Tuesday, February 22, 2011

African Food and Making Chutney

We were having African food for supper and decided to get a little crazy and make African flat bread, chapati. It’s super easy, and because there’s no yeast, you just make the dough and fry it up in a bit of oil. Easy.

We do a whole wheat version, and the kids love it, especially with chutney. We had a jar of Harmony Farm’s rhubarb chutney, and let me tell you, the stuff is to die for. Simply amazing. The only problem is, we can only get it in the Summer, so by the time the jar was empty, we were out of luck.

Being the go-getters that we are, we decided to take matters in our own hands and make the stuff. Piece of cake, right? Well, sort of. The recipes that we had all involved canning protocol, and I was most definitely not up for that.

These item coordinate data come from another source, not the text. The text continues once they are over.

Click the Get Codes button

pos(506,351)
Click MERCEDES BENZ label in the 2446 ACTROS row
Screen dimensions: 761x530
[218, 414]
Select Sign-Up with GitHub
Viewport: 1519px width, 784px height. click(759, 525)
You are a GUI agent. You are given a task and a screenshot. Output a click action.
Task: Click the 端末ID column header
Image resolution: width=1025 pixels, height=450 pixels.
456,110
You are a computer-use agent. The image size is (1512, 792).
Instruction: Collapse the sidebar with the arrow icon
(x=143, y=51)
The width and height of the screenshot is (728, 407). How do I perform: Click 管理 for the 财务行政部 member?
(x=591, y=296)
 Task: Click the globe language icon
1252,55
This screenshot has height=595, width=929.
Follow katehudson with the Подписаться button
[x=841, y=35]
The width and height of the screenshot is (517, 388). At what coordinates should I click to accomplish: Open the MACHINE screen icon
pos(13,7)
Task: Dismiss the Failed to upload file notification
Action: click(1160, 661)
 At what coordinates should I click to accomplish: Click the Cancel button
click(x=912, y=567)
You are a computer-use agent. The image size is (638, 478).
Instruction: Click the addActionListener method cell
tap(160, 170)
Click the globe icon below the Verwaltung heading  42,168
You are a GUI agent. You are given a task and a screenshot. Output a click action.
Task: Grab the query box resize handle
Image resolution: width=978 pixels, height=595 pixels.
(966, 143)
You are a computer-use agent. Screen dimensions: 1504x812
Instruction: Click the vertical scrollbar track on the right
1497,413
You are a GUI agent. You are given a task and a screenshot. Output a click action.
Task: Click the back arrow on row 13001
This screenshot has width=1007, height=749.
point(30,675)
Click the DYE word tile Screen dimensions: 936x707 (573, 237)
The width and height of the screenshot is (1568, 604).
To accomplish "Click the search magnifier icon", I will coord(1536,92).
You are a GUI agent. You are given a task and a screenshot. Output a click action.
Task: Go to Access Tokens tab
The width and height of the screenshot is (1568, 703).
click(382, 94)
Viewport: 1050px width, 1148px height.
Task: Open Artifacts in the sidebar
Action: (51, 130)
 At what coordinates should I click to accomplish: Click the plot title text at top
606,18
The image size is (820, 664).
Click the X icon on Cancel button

However, as anyone any experience in the kitchen knows, all recipes were meant to tweaked and modified, and this was no different. Sure, it might not come out exactly as the author intended, but that’s what makes it personal and unique. When you add your own destructive tendencies to the mix.

The recipe we had was for apply chutney, and the only problem was we didn’t have any apples, which is unusual for our household. I did, however, have some frozen peaches that I’d saved in the freezer, so we used those, instead. I probably should have cut back on the sugar a bit since the peaches are frozen with sugar, but no biggie. We cooked up the mix, put it in clean jars and just kept them in the fridge. I figure as long as we eat them within a month, they should be fine, employing the sniff test before eating, of course.

The chutney came out great, everyone loved it with the whole wheat chapati, and we also had curried cauliflower stew with couscous. I love it when we can pull of the genuine vegetarian meal (high on the K&A scale) it’s a challenge making something the kids will devour.